→ GIVEN TASK: Copy every one of the rows below verbatim, keeping each character unchanged.

### DATA

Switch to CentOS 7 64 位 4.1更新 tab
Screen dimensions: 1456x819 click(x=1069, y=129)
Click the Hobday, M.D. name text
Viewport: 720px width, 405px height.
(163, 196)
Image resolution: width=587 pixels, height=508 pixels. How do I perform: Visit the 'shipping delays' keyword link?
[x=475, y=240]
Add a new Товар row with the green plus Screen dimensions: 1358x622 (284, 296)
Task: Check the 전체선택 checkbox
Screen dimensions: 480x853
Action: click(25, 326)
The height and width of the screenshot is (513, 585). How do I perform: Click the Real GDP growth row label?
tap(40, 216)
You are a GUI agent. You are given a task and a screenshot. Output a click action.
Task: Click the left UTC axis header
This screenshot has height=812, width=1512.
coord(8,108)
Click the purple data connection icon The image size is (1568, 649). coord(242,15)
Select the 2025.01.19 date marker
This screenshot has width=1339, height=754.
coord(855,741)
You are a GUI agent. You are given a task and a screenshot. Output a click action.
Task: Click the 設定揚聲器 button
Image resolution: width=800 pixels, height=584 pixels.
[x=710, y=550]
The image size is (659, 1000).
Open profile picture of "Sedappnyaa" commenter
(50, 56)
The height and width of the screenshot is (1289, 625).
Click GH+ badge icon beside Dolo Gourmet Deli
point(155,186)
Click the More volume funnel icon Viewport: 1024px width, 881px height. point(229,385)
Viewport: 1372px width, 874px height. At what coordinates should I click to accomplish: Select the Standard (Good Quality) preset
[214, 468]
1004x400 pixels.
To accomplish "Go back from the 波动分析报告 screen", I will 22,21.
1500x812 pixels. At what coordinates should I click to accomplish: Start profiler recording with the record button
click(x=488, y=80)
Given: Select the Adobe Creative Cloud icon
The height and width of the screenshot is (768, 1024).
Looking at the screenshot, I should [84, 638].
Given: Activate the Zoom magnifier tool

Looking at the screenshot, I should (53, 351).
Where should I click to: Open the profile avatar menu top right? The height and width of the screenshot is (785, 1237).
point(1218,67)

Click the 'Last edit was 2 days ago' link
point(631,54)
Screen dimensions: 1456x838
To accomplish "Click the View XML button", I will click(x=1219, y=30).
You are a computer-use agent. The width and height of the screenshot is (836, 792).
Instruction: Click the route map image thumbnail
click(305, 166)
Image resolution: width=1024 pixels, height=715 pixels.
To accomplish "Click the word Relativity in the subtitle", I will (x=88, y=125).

######

→ RESULT:
Switch to CentOS 7 64 位 4.1更新 tab
Screen dimensions: 1456x819 click(x=1069, y=129)
Click the Hobday, M.D. name text
Viewport: 720px width, 405px height.
(163, 196)
Image resolution: width=587 pixels, height=508 pixels. How do I perform: Visit the 'shipping delays' keyword link?
[x=475, y=240]
Add a new Товар row with the green plus Screen dimensions: 1358x622 (284, 296)
Task: Check the 전체선택 checkbox
Screen dimensions: 480x853
Action: click(25, 326)
The height and width of the screenshot is (513, 585). How do I perform: Click the Real GDP growth row label?
tap(40, 216)
You are a GUI agent. You are given a task and a screenshot. Output a click action.
Task: Click the left UTC axis header
This screenshot has height=812, width=1512.
coord(8,108)
Click the purple data connection icon The image size is (1568, 649). coord(242,15)
Select the 2025.01.19 date marker
This screenshot has width=1339, height=754.
coord(855,741)
You are a GUI agent. You are given a task and a screenshot. Output a click action.
Task: Click the 設定揚聲器 button
Image resolution: width=800 pixels, height=584 pixels.
[x=710, y=550]
The image size is (659, 1000).
Open profile picture of "Sedappnyaa" commenter
(50, 56)
The height and width of the screenshot is (1289, 625).
Click GH+ badge icon beside Dolo Gourmet Deli
point(155,186)
Click the More volume funnel icon Viewport: 1024px width, 881px height. point(229,385)
Viewport: 1372px width, 874px height. At what coordinates should I click to accomplish: Select the Standard (Good Quality) preset
[214, 468]
1004x400 pixels.
To accomplish "Go back from the 波动分析报告 screen", I will 22,21.
1500x812 pixels. At what coordinates should I click to accomplish: Start profiler recording with the record button
click(x=488, y=80)
Given: Select the Adobe Creative Cloud icon
The height and width of the screenshot is (768, 1024).
Looking at the screenshot, I should [84, 638].
Given: Activate the Zoom magnifier tool

Looking at the screenshot, I should (53, 351).
Where should I click to: Open the profile avatar menu top right? The height and width of the screenshot is (785, 1237).
point(1218,67)

Click the 'Last edit was 2 days ago' link
point(631,54)
Screen dimensions: 1456x838
To accomplish "Click the View XML button", I will click(x=1219, y=30).
You are a computer-use agent. The width and height of the screenshot is (836, 792).
Instruction: Click the route map image thumbnail
click(305, 166)
Image resolution: width=1024 pixels, height=715 pixels.
To accomplish "Click the word Relativity in the subtitle", I will (x=88, y=125).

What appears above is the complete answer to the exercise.